#### Article

For those among us who like instant gratification, we’ll start by installing Cassandra. Because Cassandra introduces a lot of new vocabulary, there might be some unfamiliar terms as we walk through this. That’s OK; the idea here is to get set up quickly in a simple configuration to make sure everything is running properly. This will serve as an orientation. Then, we’ll take a step back and understand Cassandra in its larger context.
Cassandra is available for download from the Web at http://cassandra.apache.org. Just click the link on the home page to download the latest release version as a gzipped tarball. The prebuilt binary is named apache-cassandra-x.x.x-bin.tar.gz, where x.x.x represents the version number. The download is around 10MB.
The simplest way to get started is to download the prebuilt binary. You can unpack the compressed file using any regular ZIP utility. On Linux, GZip extraction utilities should be preinstalled; on Windows, you’ll need to get a program such as WinZip, which is commercial, or something like 7-Zip, which is freeware. You can download the freeware program 7-Zip from http://www.7-zip.org.
Open your extracting program. You might have to extract the ZIP file and the TAR file in separate steps. Once you have a folder on your filesystem called apache-cassandra-x.x.x, you’re ready to run Cassandra.
Once you decompress the tarball, you’ll see that the Cassandra binary distribution includes several directories. Let’s take a moment to look around and see what we have.
This directory contains the executables to run Cassandra and
the command-line interface (CLI) client. It also has scripts to
run the nodetool
, which is a utility for inspecting a
cluster to determine whether it is properly configured, and to
perform a variety of maintenance operations. We look at
nodetool
in depth later. It also has scripts for
converting SSTables (the datafiles) to JSON and back.
This directory, which is present in the source version at this location under the package root, contains the files for configuring your Cassandra instance. There are three basic functions: the storage-conf.xml file allows you to create your data store by configuring your keyspace and column families; there are files related to setting up authentication; and finally, the log4j properties let you change the logging levels to suit your needs. We see how to use all of these when we discuss configuration in Chapter 6.
For versions 0.6 and earlier, this directory contains a single file, called cassandra.thrift. This file represents the Remote Procedure Call (RPC) client API that Cassandra makes available. The interface is defined using the Thrift syntax and provides an easy means to generate clients. For a quick way to see all of the operations that Cassandra supports, open this file in a regular text editor. You can see that Cassandra supports clients for Java, C++, PHP, Ruby, Python, Perl, and C# through this interface.
This directory contains a documentation website generated using Java’s JavaDoc tool. Note that JavaDoc reflects only the comments that are stored directly in the Java code, and as such does not represent comprehensive documentation. It’s helpful if you want to see how the code is laid out. Moreover, Cassandra is a wonderful project, but the code contains precious few comments, so you might find the JavaDoc’s usefulness limited. It may be more fruitful to simply read the class files directly if you’re familiar with Java. Nonetheless, to read the JavaDoc, open the javadoc/index.html file in a browser.

########
#### Data excerpt

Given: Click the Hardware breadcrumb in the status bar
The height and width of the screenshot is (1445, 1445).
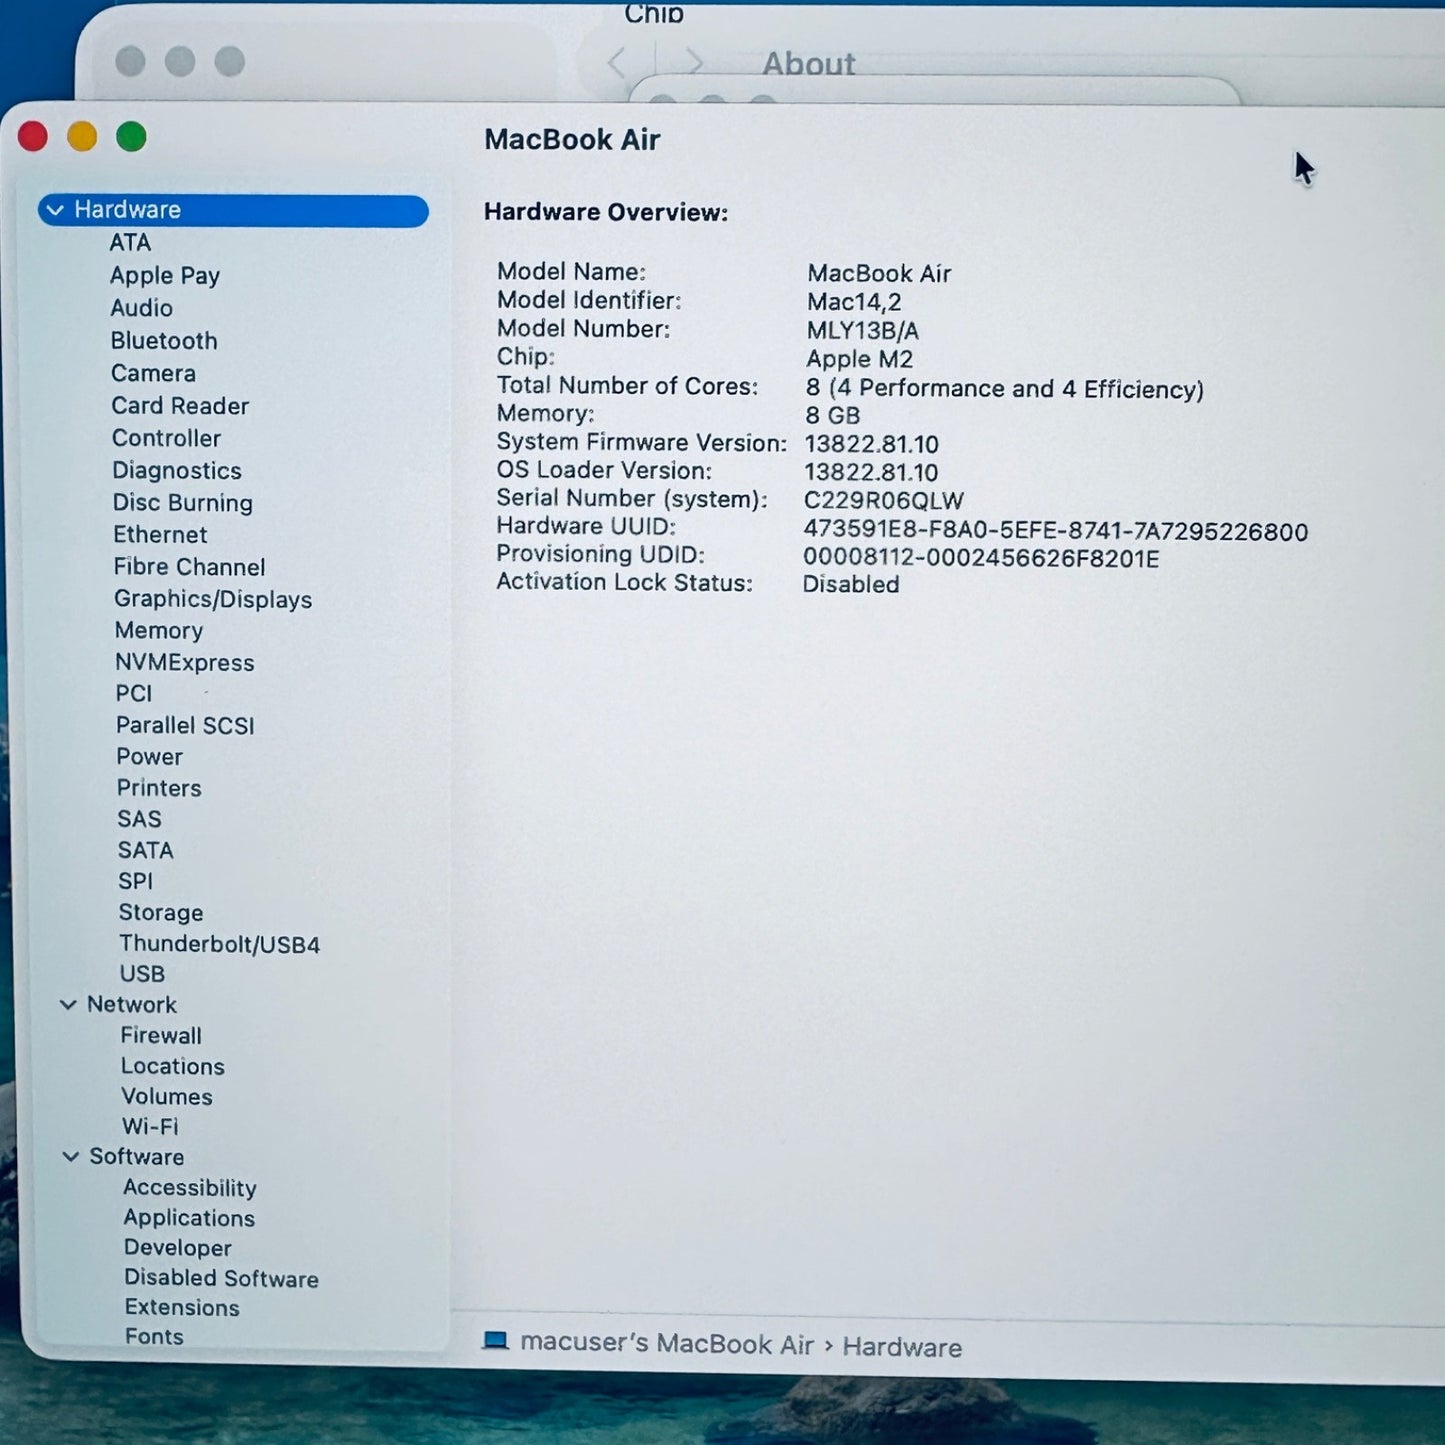Looking at the screenshot, I should pyautogui.click(x=901, y=1347).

########

> _Set problem A_
In the Cassandra installation text, roughly how large is the download?
> _Set problem B_
Render this sentence from the Cassandra installation text in Spanish: "The simplest way to get started is to download the prebuilt binary."
> _Set problem C_
Reproduce the part of the Cassandra installation text starting with "This directory contains a documentation" and going on through "in a browser.".

> _Exercise solution A_
Around 10MB.

> _Exercise solution B_
La forma más sencilla de empezar es descargar el binario precompilado.

> _Exercise solution C_
This directory contains a documentation website generated using Java’s JavaDoc tool. Note that JavaDoc reflects only the comments that are stored directly in the Java code, and as such does not represent comprehensive documentation. It’s helpful if you want to see how the code is laid out. Moreover, Cassandra is a wonderful project, but the code contains precious few comments, so you might find the JavaDoc’s usefulness limited. It may be more fruitful to simply read the class files directly if you’re familiar with Java. Nonetheless, to read the JavaDoc, open the javadoc/index.html file in a browser.